Muss man sich zu den Verbrechen der Hamas äußern? Das ist eine ganz andere Frage. Nein, muss man nicht, wäre meine Antwort. Es gibt auch das Recht, nichts zu sagen. Das unterscheidet Demokratien von Systemen, in denen man ständig gezwungen ist, sich zu positionieren. Aber wenn Leute, die ansonsten bei jeder Gelegenheit eine Protestnote verfassen, plötzlich ganz still sind, dann darf man das ebenfalls als Meinungsbekundung verstehen.

Der „Welt”-Reporter Frédéric Schwilden hat vor ein paar Tagen bei einer Reihe bekannter Polit-Influencer angefragt, ob sie ihm für einen Aufruf gegen Judenhass ein oder zwei Sätze schicken könnten. Bis auf Diana zur Löwen und Luisa Neubauer hatten alle leider gerade etwas anderes zu tun.

„Leider können wir aus zeitlichen Gründen Ihrer Nachfrage nicht nachkommen”, antwortete das Management von Marius Müller-Westernhagen. „Sophie Passmann ist momentan auf Tour unterwegs”, schrieb die Agentur der bekannten Feministin. „Leider werden die beiden nicht dabei sein können“, erklärte die Agentur von Felix Lobrecht und Jasmina Kuhnke.
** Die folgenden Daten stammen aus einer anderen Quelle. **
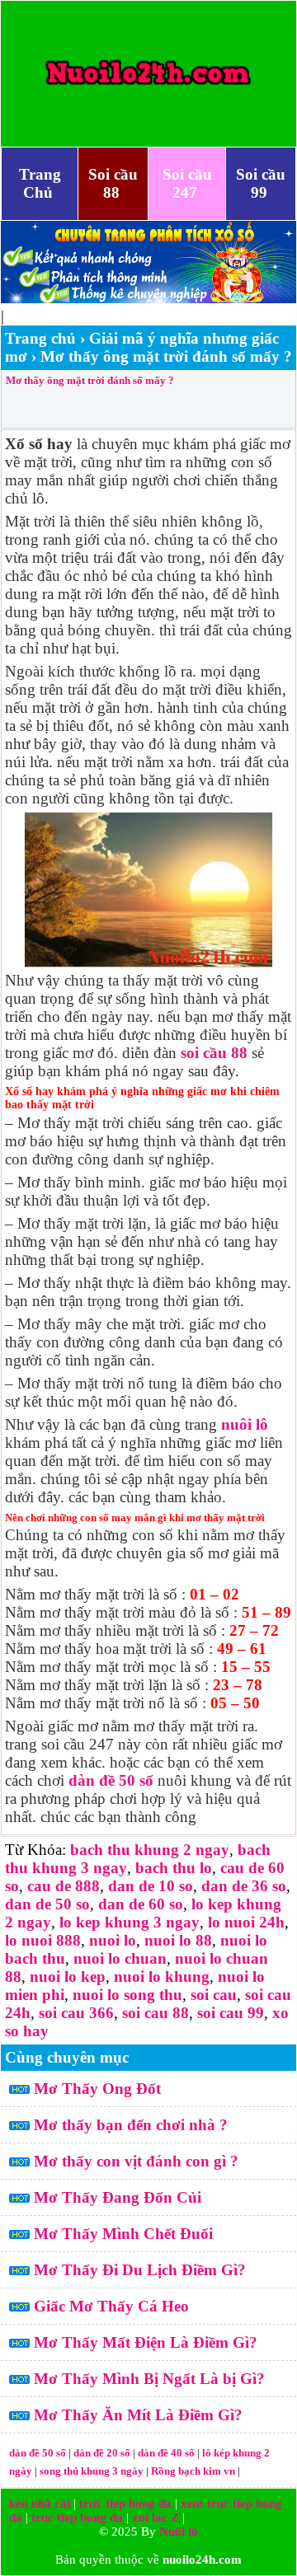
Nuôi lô (178, 2531)
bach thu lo (173, 1867)
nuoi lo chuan (120, 1958)
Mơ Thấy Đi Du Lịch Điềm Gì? (140, 2270)
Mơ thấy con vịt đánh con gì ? (136, 2161)
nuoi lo (112, 1940)
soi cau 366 (76, 2012)
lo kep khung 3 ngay (129, 1922)
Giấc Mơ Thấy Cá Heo (111, 2306)
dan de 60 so (140, 1904)
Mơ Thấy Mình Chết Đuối (123, 2233)
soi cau (214, 1994)
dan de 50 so (47, 1904)
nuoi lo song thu (127, 1994)
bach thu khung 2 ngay (149, 1849)
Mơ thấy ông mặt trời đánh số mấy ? (90, 380)
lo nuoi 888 (43, 1940)
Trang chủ (40, 338)
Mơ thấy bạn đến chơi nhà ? (131, 2124)
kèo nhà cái (39, 2503)
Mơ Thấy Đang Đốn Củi (117, 2197)
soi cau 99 (230, 2012)
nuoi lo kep (68, 1976)
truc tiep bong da (77, 2517)
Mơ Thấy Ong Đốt (97, 2088)
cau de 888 (63, 1886)
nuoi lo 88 (178, 1940)
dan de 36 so (243, 1886)
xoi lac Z (155, 2517)
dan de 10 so (150, 1886)
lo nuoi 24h (246, 1922)
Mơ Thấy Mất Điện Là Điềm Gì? (145, 2342)
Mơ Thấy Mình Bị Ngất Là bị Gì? (149, 2378)
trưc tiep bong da (125, 2503)
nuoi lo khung (162, 1976)
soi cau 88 (155, 2012)
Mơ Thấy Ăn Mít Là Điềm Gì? (138, 2415)
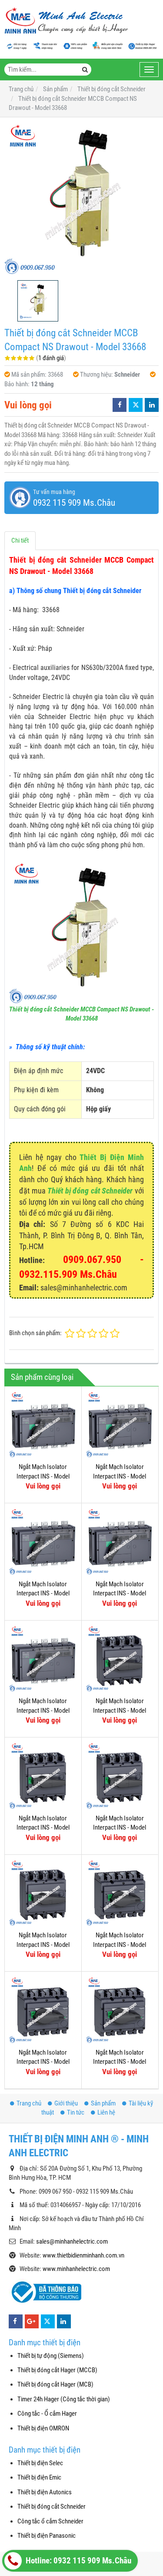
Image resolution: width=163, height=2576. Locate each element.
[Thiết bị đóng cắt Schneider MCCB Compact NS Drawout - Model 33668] (81, 199)
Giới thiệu (66, 2103)
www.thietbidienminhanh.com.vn (83, 2255)
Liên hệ (106, 2112)
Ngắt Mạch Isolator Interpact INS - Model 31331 (119, 1593)
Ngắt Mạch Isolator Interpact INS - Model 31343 (43, 1710)
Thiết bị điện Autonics (44, 2492)
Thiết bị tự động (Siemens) (50, 2356)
Gut, kann man sagen: Springer, mit denen wollen viele nicht reden. Aber die seltsame Sprachlosigkeit ist nicht nur dem „Welt”- Reporter aufgefallen. Auch in der „taz” hat man sich Gedanken gemacht, warum ausgerechnet ein Milieu, in dem Haltung zeigen als oberste Tugend gilt, jetzt so schweigsam ist.
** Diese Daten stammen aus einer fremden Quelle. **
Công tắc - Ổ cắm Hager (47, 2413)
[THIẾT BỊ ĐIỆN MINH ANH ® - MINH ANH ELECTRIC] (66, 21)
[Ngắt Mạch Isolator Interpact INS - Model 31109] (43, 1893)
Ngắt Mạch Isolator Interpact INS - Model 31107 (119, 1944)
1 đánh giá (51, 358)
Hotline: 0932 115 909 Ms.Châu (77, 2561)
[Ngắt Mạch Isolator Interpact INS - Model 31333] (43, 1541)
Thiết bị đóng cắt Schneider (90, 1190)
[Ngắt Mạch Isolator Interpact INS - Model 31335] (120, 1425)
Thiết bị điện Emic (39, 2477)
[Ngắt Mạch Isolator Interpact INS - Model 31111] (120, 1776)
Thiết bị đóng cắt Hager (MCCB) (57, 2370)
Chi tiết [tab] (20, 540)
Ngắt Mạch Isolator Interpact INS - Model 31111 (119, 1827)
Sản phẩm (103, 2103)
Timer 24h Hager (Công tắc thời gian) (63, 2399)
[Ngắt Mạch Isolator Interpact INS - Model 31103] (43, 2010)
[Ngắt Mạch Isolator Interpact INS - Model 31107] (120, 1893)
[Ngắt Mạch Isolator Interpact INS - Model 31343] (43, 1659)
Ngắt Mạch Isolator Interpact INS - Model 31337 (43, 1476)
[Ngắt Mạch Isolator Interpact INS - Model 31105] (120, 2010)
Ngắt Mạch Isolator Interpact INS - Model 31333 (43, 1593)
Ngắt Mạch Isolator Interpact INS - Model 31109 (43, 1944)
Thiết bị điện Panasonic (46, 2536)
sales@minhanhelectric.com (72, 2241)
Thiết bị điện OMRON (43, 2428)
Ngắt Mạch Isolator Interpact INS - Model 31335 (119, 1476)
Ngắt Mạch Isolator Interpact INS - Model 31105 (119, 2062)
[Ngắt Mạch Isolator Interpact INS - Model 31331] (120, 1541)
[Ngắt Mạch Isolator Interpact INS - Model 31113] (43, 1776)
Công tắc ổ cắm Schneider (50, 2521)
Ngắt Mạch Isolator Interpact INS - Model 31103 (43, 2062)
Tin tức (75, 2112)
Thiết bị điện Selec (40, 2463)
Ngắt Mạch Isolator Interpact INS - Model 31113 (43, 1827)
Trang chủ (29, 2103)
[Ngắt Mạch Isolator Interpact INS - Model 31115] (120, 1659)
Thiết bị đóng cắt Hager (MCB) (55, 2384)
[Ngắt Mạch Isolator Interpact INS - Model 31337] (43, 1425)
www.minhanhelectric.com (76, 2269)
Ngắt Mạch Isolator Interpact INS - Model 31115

Sind Leute wie Marius Müller-Westernhagen oder Jasmina Juhnke Antisemiten? Vermutlich nicht. Es ist bei vielen schlicht Feigheit, die sie davon abhält, ein klares Wort zu finden. Man wolle die Friends und Allies nicht vor den Kopf stoßen und einen Boykott der Künstler und Künstlerinnen aus dem Globalen Süden riskieren, erklärte ein Theatermacher dem Redakteur der „taz”, als der wissen wollte, was der Grund für das kollektive Stillhalten sei.
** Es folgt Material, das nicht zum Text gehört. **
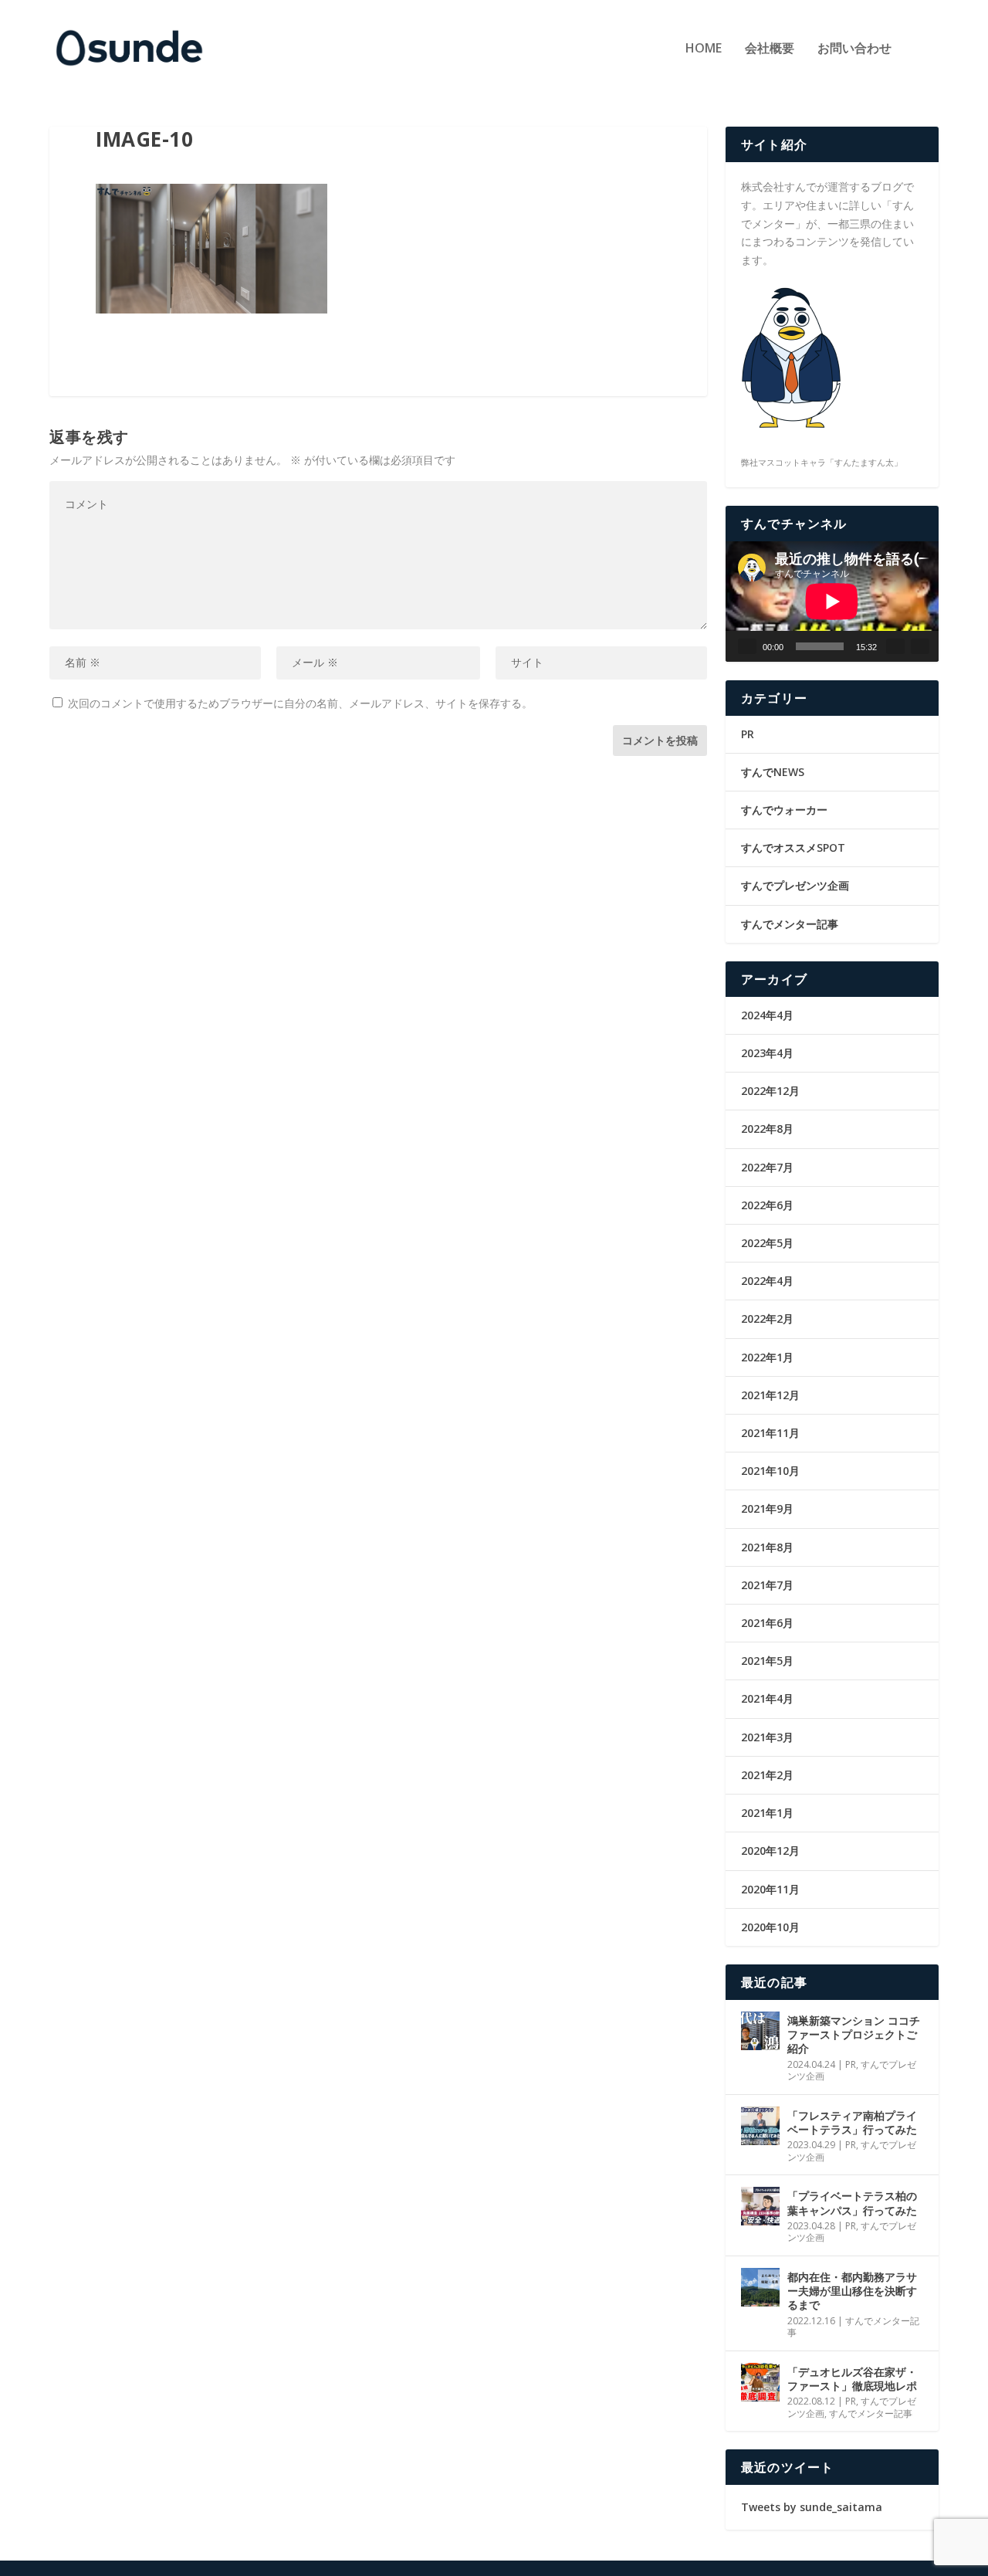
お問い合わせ (854, 49)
Vielleicht muss man doch noch einmal daran erinnern, wovon wir reden. Wir reden von Schwangeren, denen bei lebendigem Leib der Fötus aus dem Bauch geschnitten wurde. Wir reden von 15-jährigen Mädchen, die so brutal vergewaltigt wurden, dass ihr Becken brach. Wir reden von Eltern, die zusehen mussten, wie ihren Kindern die Augen ausgestochen wurden, und von Kindern, die erlebten, wie man erst Mutter und Vater mit Benzin übergoss und anzündete, bevor sie selbst an die Reihe kamen.

Die neue, linke Theorie der Israelfeindlichkeit ist eine furchtbare Verirrung. Sie ist ein Gift, das alles verdirbt, was mit ihr in Berührung kommt. Am Ende bleibt dort, wo ein Herz war, nur ein schwarzes Loch.